### REQUIRED TASK
Rewrite the lines as a numbered list, starting at the line containing "Image resolution: width=659" and ending at the line containing "tap(973, 320)", skipping any blank lines and leaving out the pictures.

### INPUT RECORDS
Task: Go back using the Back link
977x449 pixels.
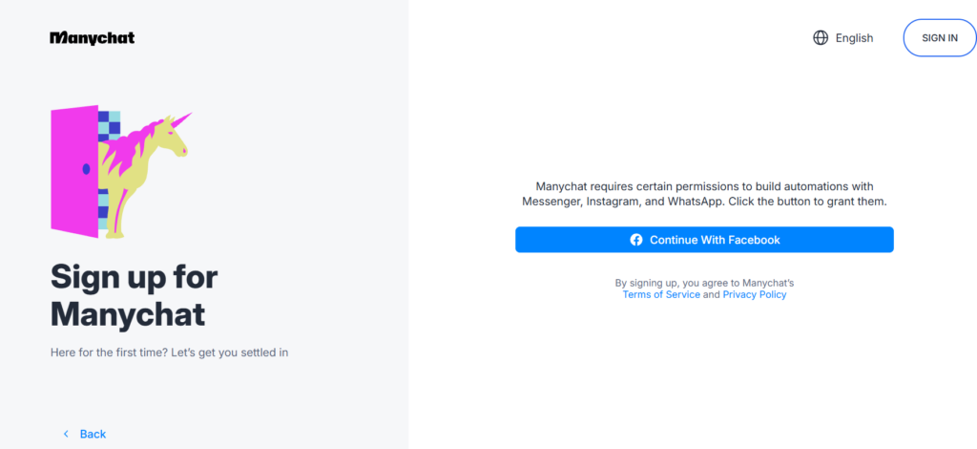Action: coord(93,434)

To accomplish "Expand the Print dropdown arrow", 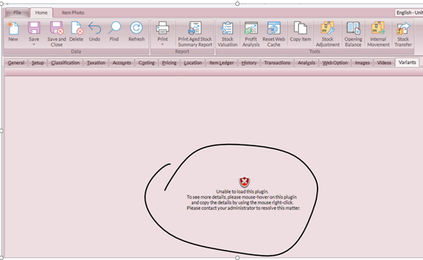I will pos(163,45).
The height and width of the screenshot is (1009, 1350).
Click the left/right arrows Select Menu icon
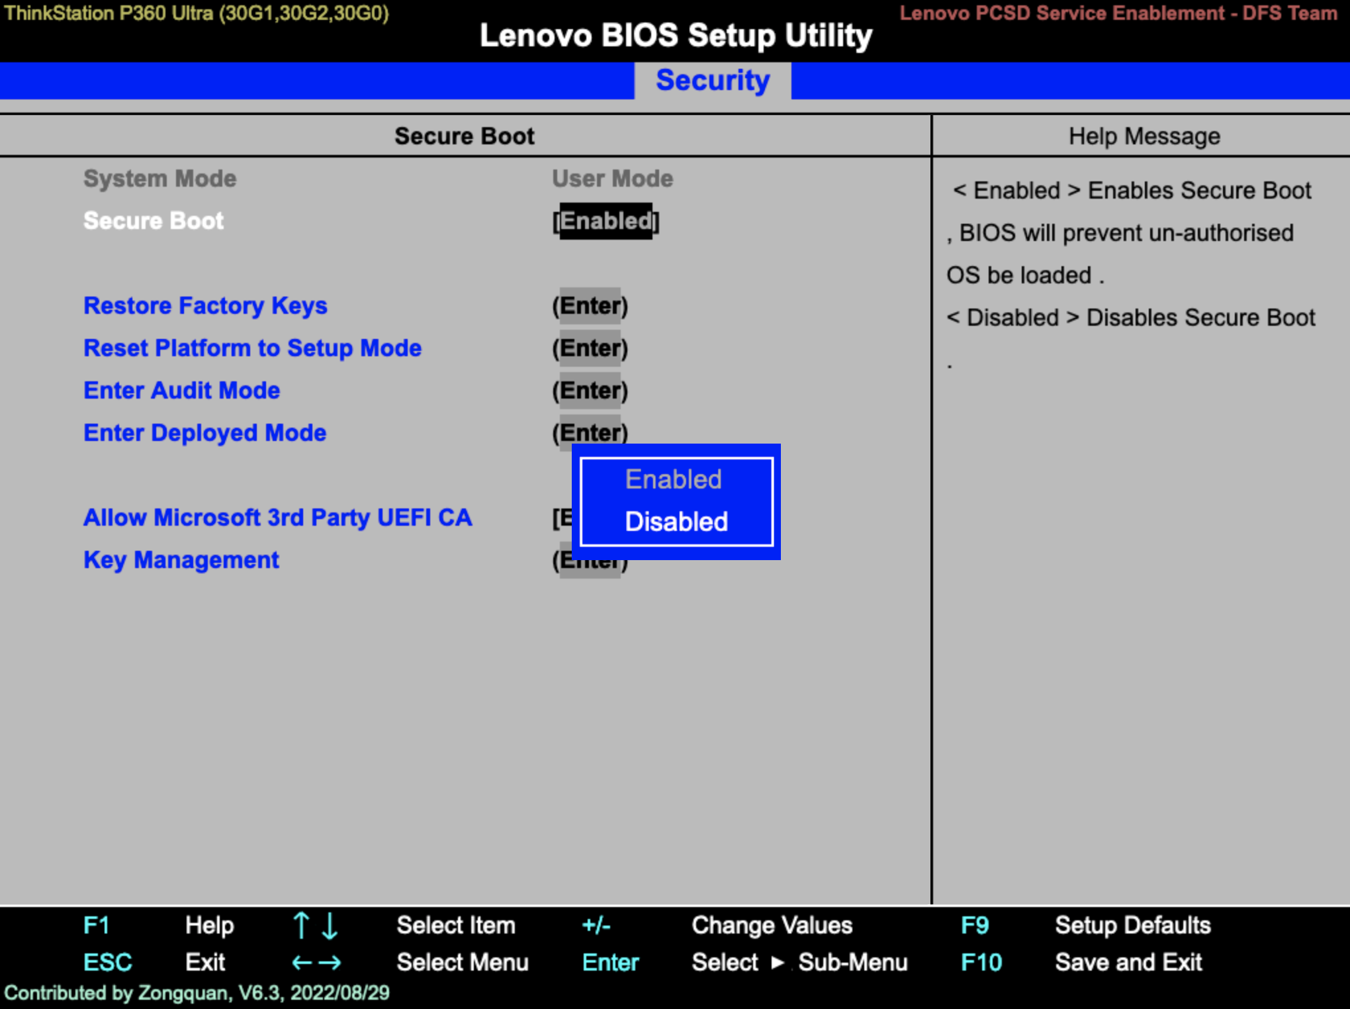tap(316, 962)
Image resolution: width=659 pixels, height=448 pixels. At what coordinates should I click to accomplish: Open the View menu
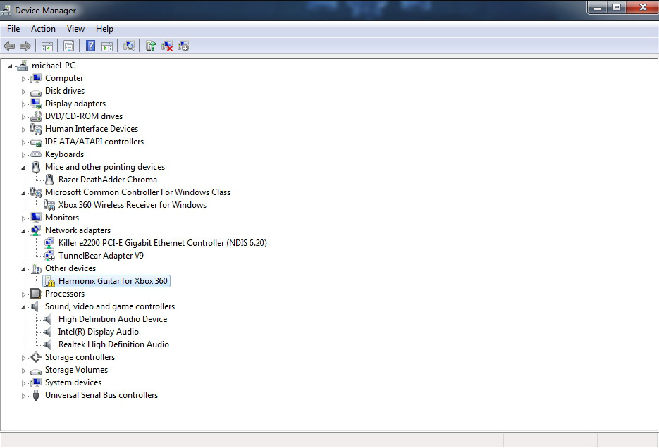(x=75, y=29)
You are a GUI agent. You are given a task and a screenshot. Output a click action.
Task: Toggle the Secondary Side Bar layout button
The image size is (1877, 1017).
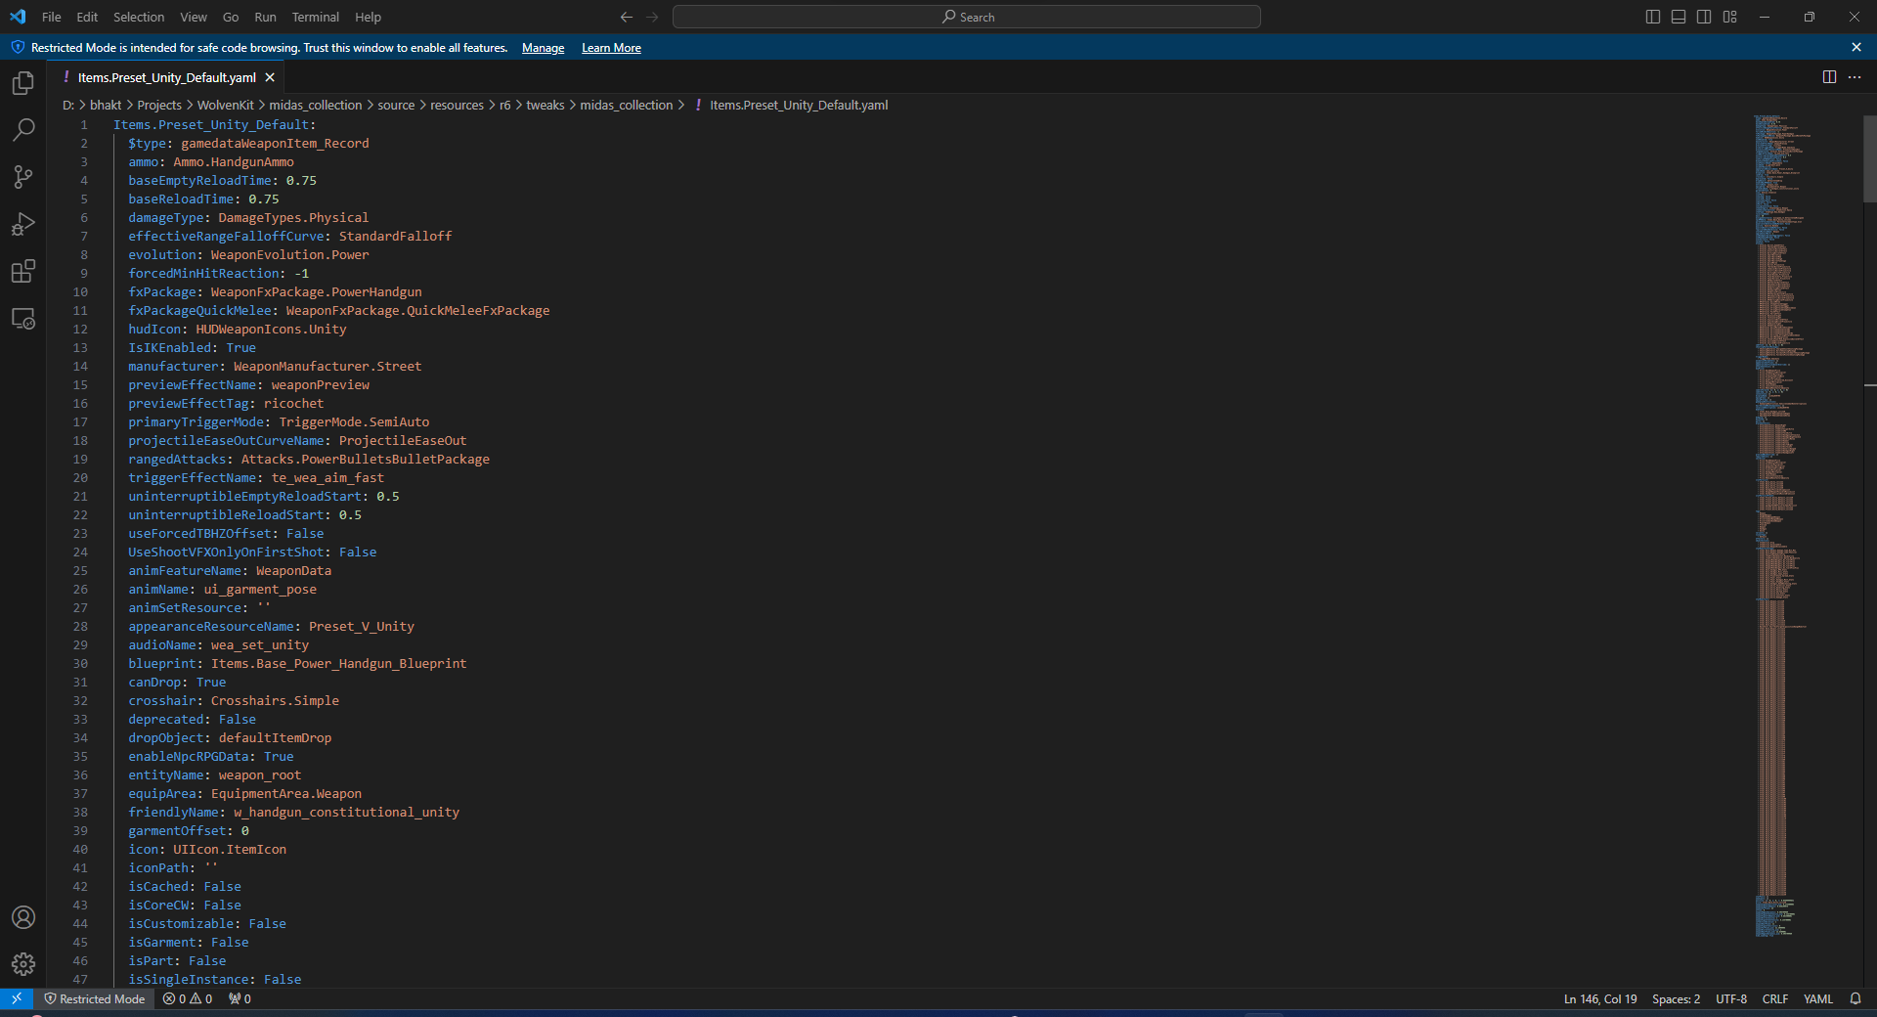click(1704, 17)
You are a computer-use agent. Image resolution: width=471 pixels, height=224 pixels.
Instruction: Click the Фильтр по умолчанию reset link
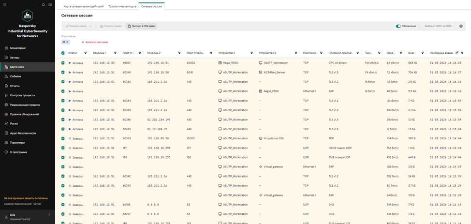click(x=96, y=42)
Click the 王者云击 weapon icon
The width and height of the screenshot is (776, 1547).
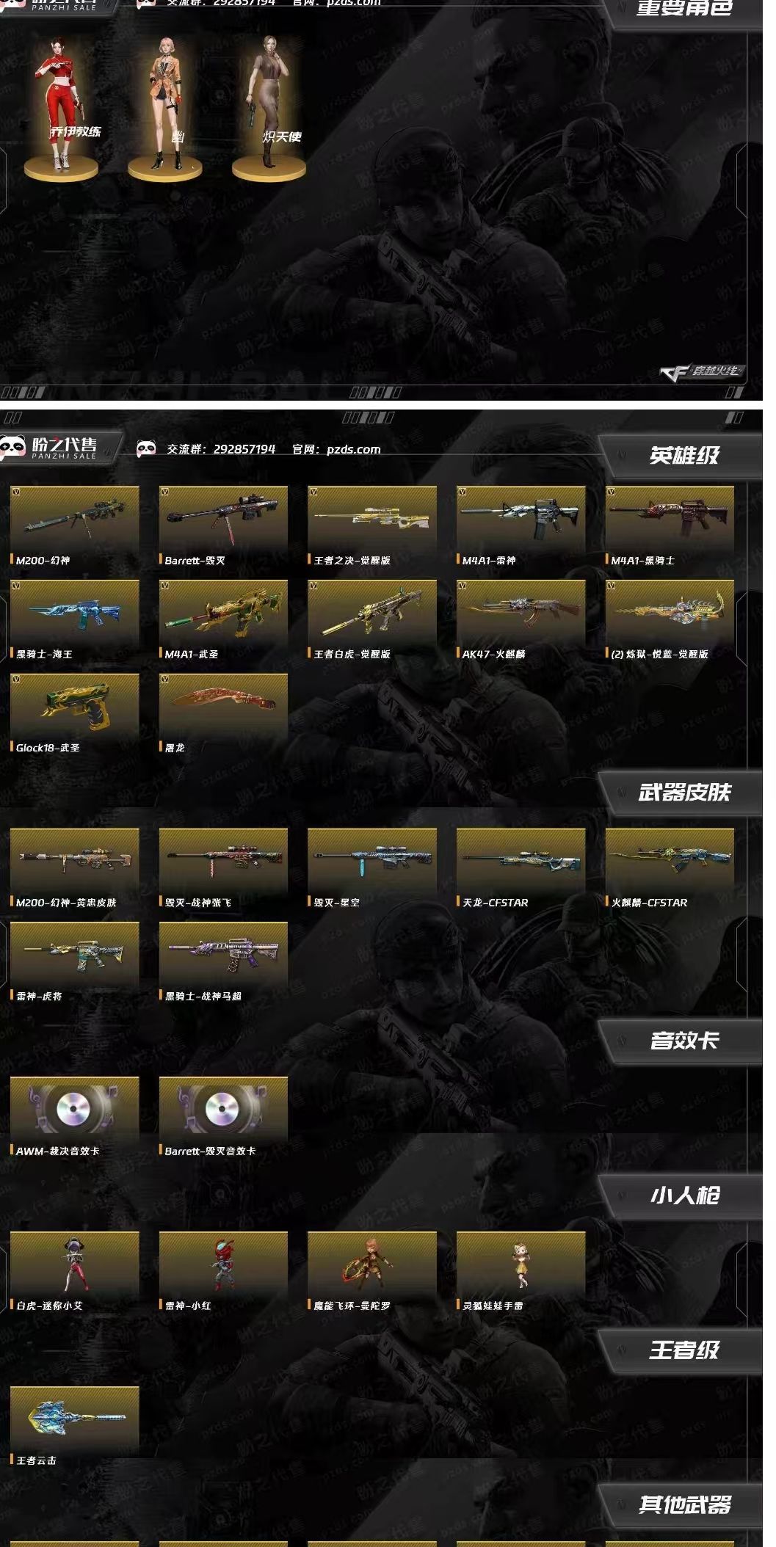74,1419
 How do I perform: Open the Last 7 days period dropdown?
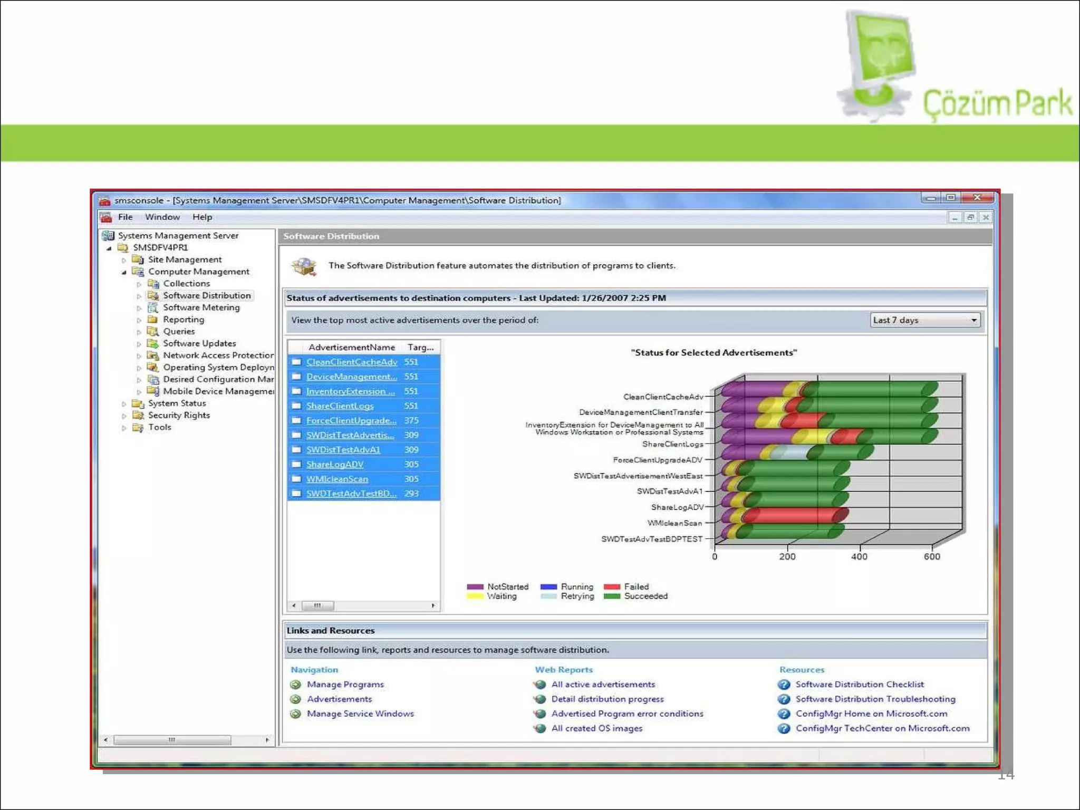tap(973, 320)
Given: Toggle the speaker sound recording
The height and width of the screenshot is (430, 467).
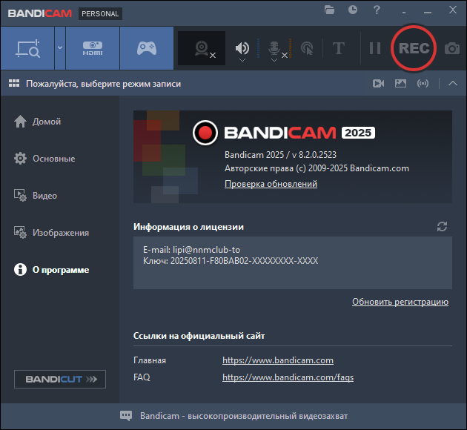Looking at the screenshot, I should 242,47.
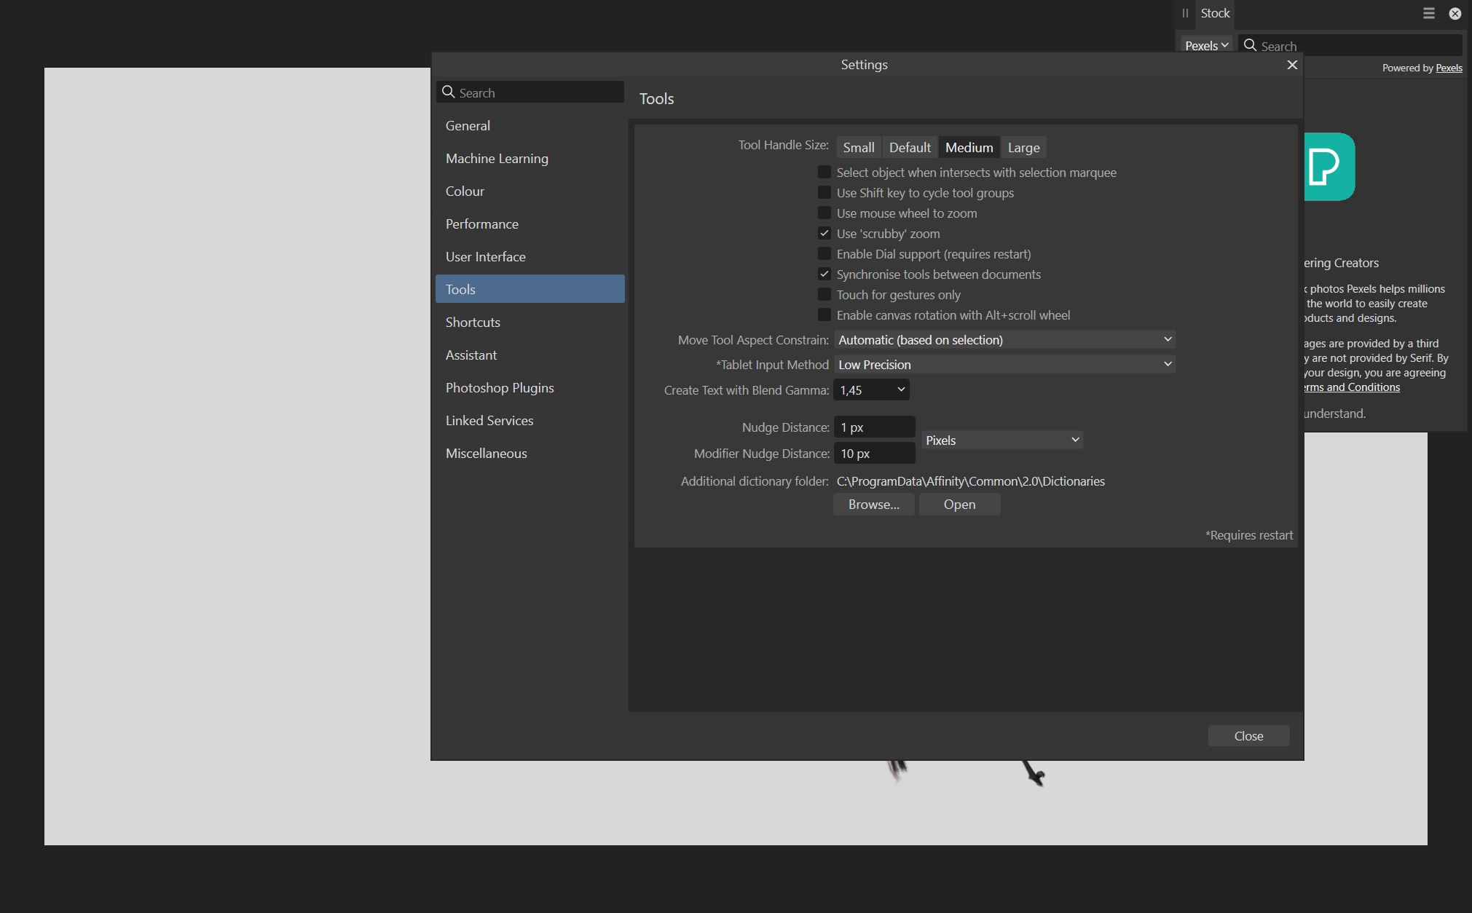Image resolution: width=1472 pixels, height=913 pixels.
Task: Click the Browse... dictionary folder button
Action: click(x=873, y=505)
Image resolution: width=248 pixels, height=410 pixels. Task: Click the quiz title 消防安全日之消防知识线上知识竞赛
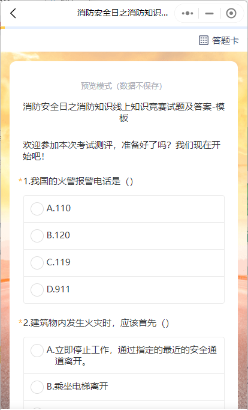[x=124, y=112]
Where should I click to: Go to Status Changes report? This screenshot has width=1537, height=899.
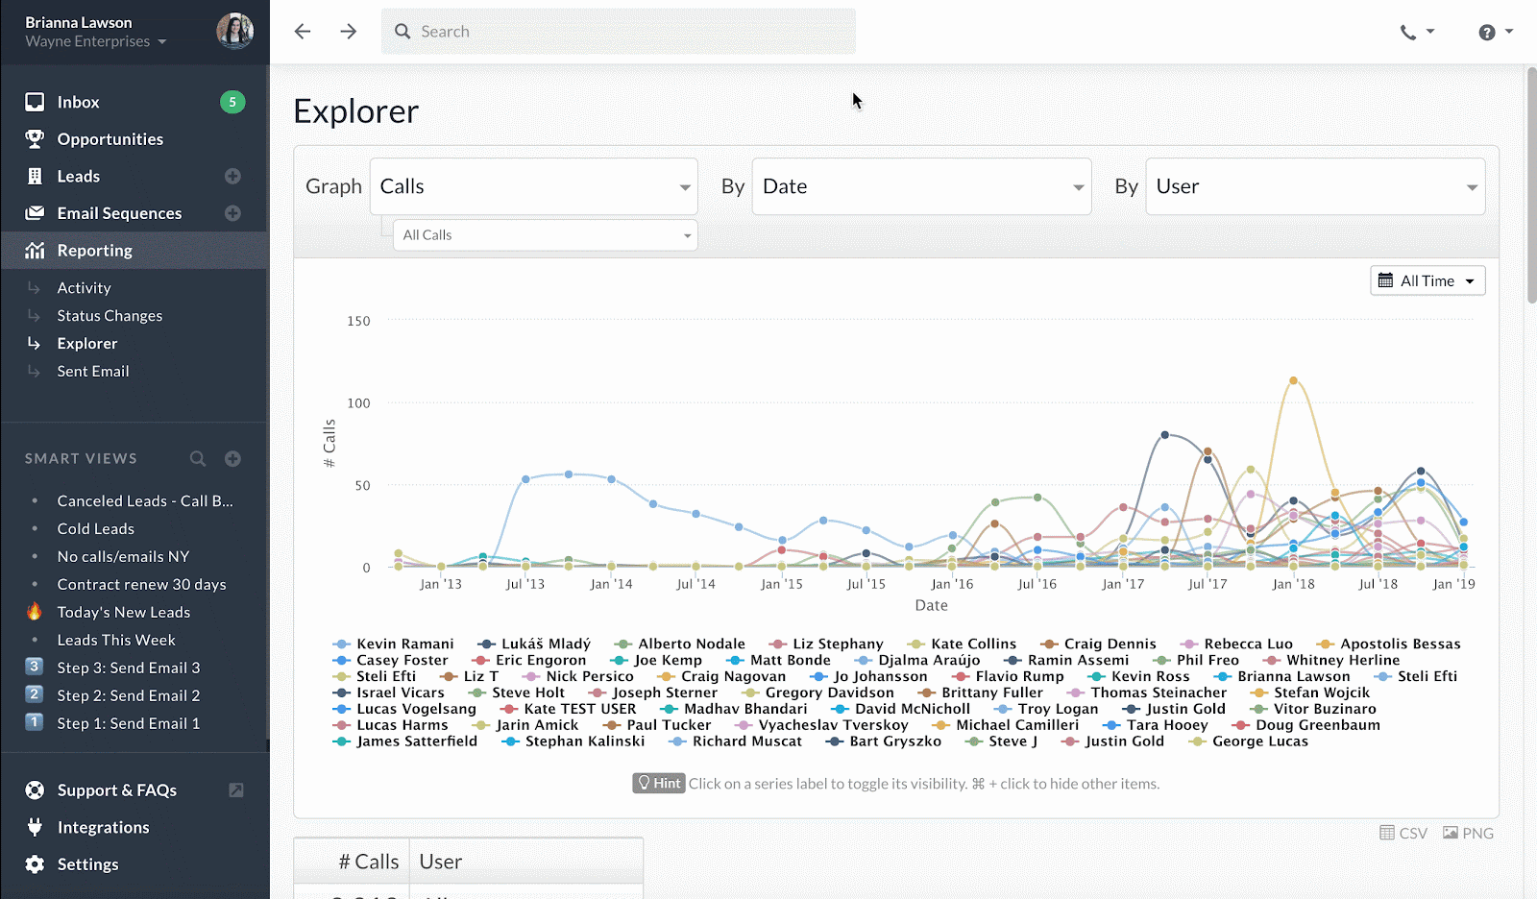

### SOLUTION FOR THIS PROBLEM
1. Image resolution: width=659 pixels, height=448 pixels. At what coordinates should I click to accomplish: Open the View menu
2. (x=75, y=29)
3. You are a GUI agent. You are given a task and a screenshot. Output a click action.
4. Task: Toggle the Secondary Side Bar layout button
5. The image size is (1877, 1017).
6. click(1704, 17)
7. You are a computer-use agent. Image resolution: width=471 pixels, height=224 pixels.
8. Instruction: Click the Фильтр по умолчанию reset link
9. click(x=96, y=42)
10. Click the 王者云击 weapon icon
11. The width and height of the screenshot is (776, 1547).
12. 74,1419
13.  How do I perform: Open the Last 7 days period dropdown?
14. tap(973, 320)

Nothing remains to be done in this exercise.